It was strangely restful there. Around him was the quiet sea of moonlight; yonder, behind the cypresses and the pine-crowned dunes, was the quiet sea of moving waters; yet, in the one, there was scarce less of silence than in the other. Ah! he remembered abruptly, on just such a night, years ago, he and Annaik had stood long there, hand in hand, listening to a nightingale. What a strange girl she was, even then! Well he recalled how, at the end of the song and when the little brown singer had slipped from its bough, like a stone slung from a sling, Annaik had laughed, though he knew not at what, and had all at once unfastened her hair, and let its tawny bronze-red mass fall about her shoulders. She was so beautiful and wild that he had clasped her in his arms, and had kissed her again and again. And Annaik ... oh, he remembered, half shyly, half exultantly ... she had laughed again, but more low, and had tied the long drifts of her hair around his neck like a blood-red scarf.
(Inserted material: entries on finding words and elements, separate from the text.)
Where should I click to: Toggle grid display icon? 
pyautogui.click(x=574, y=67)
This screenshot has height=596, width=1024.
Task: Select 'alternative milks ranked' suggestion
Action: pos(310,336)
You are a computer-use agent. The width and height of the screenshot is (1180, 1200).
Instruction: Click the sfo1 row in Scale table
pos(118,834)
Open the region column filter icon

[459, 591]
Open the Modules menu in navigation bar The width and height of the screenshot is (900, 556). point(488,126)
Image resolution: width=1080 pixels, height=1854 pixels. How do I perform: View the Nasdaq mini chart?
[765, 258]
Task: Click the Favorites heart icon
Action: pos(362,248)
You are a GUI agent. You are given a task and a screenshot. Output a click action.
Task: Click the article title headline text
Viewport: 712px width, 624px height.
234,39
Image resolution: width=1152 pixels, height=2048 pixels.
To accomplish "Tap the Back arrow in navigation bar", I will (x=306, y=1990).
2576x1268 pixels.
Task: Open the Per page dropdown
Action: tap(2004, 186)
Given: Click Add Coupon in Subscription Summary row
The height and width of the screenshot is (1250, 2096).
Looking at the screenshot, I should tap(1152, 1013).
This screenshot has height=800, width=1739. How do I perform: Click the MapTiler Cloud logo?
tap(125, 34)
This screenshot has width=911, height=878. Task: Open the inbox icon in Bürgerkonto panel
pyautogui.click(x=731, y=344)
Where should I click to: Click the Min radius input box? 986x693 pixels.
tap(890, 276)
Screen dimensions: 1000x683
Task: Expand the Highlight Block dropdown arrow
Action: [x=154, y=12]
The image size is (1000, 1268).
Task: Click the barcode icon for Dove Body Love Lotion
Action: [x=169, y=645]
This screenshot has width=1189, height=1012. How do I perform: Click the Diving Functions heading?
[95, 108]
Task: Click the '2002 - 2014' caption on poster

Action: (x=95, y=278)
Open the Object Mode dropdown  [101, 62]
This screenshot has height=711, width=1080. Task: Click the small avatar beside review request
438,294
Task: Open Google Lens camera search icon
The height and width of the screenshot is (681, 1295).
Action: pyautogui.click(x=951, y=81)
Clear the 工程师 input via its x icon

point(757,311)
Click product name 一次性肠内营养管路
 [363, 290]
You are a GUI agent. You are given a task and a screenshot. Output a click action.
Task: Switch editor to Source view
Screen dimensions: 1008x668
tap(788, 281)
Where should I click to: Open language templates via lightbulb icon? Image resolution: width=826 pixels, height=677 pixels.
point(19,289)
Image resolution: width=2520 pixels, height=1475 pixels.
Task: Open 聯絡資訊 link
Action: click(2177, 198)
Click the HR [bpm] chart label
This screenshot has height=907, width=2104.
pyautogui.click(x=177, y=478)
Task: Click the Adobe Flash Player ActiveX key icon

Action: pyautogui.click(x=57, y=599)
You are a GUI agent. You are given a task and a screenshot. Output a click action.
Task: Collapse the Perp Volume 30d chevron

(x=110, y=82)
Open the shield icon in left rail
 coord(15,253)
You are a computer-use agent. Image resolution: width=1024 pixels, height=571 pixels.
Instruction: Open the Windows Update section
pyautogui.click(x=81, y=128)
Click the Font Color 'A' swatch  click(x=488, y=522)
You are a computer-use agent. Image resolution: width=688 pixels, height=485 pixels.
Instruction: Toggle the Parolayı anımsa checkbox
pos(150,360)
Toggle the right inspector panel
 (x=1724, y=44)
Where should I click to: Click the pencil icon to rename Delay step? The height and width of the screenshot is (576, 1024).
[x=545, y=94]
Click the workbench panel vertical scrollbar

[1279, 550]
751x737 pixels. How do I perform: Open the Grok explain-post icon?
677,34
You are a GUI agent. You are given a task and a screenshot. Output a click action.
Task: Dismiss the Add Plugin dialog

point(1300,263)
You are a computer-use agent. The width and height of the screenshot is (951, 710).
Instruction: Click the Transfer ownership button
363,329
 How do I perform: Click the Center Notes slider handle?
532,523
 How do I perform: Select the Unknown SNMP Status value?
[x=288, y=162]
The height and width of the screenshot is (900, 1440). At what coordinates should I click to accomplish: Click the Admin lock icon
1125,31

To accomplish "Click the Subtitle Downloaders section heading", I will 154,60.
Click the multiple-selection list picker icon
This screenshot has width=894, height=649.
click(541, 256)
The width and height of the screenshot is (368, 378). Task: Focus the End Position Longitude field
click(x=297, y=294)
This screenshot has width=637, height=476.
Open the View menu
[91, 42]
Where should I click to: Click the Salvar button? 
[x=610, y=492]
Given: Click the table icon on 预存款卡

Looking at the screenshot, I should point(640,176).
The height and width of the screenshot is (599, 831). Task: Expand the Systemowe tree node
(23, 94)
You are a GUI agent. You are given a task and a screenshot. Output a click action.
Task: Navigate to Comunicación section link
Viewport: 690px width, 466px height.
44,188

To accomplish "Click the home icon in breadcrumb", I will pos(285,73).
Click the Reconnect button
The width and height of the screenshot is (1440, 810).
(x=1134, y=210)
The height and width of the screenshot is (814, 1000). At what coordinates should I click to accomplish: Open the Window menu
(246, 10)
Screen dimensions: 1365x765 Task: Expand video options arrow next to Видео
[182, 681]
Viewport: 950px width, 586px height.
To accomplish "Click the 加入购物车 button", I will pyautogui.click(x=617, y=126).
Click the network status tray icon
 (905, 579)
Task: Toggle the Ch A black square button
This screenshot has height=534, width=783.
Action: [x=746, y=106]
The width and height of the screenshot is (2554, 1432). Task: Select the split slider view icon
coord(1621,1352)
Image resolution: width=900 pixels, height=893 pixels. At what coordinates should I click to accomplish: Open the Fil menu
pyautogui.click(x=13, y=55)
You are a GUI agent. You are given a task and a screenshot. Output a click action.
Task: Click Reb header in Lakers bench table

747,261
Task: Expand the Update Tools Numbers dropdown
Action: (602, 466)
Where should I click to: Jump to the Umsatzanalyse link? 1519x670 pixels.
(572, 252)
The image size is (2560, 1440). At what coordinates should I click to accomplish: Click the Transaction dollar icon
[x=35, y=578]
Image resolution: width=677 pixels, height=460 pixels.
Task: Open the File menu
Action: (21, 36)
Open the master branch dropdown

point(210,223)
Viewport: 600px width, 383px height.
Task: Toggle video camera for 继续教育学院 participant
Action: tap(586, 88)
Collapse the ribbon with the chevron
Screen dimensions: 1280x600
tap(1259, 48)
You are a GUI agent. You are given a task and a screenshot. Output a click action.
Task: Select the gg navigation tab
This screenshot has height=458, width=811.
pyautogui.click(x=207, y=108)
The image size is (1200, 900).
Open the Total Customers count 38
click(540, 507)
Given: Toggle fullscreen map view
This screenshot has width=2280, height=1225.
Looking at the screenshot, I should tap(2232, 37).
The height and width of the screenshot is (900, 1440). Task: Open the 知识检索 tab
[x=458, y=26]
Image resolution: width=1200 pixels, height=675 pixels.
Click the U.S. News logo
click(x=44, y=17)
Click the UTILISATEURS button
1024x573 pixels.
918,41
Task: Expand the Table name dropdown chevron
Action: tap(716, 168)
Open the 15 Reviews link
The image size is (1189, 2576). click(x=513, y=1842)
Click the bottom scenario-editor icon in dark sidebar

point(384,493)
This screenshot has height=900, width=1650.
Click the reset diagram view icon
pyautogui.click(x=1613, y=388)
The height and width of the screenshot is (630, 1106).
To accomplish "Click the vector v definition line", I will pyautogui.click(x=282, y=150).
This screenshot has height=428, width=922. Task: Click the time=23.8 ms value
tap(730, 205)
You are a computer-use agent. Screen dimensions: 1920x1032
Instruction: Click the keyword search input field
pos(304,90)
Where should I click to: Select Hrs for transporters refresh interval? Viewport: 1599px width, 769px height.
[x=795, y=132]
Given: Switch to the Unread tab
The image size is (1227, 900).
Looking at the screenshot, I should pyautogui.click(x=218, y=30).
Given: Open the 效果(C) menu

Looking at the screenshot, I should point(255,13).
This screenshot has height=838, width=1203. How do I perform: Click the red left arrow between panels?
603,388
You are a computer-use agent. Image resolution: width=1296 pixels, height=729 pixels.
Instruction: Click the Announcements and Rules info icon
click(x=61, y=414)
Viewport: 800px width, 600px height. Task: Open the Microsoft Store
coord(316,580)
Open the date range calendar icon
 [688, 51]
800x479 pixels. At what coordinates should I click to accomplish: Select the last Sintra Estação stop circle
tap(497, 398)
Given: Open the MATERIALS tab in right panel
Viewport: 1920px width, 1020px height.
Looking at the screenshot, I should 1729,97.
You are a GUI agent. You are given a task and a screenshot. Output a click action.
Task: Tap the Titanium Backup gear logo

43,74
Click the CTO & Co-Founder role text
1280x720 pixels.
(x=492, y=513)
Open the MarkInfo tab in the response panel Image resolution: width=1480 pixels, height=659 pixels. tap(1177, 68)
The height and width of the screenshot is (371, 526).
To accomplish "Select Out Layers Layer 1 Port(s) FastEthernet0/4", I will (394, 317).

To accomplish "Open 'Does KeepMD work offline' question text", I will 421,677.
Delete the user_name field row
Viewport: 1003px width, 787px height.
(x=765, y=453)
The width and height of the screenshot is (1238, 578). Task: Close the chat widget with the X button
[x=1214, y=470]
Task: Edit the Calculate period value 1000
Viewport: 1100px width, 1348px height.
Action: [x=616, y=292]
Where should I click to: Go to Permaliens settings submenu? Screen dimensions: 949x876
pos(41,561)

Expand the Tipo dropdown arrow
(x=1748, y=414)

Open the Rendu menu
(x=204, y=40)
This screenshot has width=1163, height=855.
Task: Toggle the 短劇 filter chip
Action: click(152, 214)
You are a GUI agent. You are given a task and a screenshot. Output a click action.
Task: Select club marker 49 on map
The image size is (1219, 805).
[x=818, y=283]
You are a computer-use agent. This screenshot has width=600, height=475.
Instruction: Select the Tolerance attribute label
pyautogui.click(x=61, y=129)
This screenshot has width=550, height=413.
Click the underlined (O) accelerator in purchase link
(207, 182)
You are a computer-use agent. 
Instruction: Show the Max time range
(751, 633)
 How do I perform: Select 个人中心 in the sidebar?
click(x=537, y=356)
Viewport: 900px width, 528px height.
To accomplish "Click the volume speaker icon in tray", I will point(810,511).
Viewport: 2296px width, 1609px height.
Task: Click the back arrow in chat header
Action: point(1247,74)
It gave him a strange emotion to recall all this. Did Annaik also think of it ever, he wondered? Then, too, had they not promised somewhat to each other? Yes ... Annaik had said: "One night we shall come here again, and then, if you do not love me as much as you do now, I shall strangle you with my hair: and if you love me more we shall go away into the forest, and never return, or not for long, long; but if you do not love me at all, then you are to tell me so, and I will——"
"What?" he had asked, when she stopped abruptly.
At that, however, she had said no more as to what was in her mind, but had asked him to carve upon the thorn the "A" of her name and the "A" of his into a double "A." Yes, of course, he had done this. Where was it? he pondered. Surely midway on the southward side, for then as now the moonlight would be there.
With an eagerness of which he was conscious he slipped from where he leaned, and examined the bole of the tree. A heavy branch intervened. This he caught and withheld, and the light flooded upon the gnarled trunk.
With a start, Alan almost relinquished the branch. There, unmistakable, was a large carven "A," but not only was it the old double "A" made into a single letter, but clearly the change had been made quite recently, apparently within a few hours. Moreover, it was now linked to another letter. The legend ran: "A & J."
Puzzled, he looked close. There could be no mistake. The cutting was recent. The "J," indeed, might have been that moment done. Suddenly an idea flashed into his mind. He stooped and examined the mossed roots. Yes, there were the fragments. He took one and put it between his teeth; the wood was soft, and had the moisture of fibre recently severed.
Who was "J"? Alan pondered over every name he could think of. He knew no one whose baptismal name began thus, with the exception of Jervaise de Morvan, the brother of Andrik, and he was married and resident in distant Pondicherry. Otherwise there was but Jak Bourzak, the woodcutter—a bent, broken-down old man who could not have cut the letters for the good reason that he was unable to write and was so ignorant that, even in that remote region, he was called Jak the Stupid. Alan was still pondering over this when suddenly the stillness was broken by the loud screaming of peacocks.
Kerival was famous for these birds, of which the peasantry stood in superstitious awe. Indeed, a legend was current to the effect that Tristran de Kerival maintained those resplendent creatures because they were the souls of his ancestors, or such of them as before death had not been able to gain absolution for their sins. When they were heard crying harshly before rain or at sundown, or sometimes in the moonlight, the hearers shuddered. "The lost souls of Kerival" became a saying, and there were prophets here and there who foreboded ill for Tristran the Silent, or some one near and dear to him, whenever that strange clamor rang forth unexpectedly.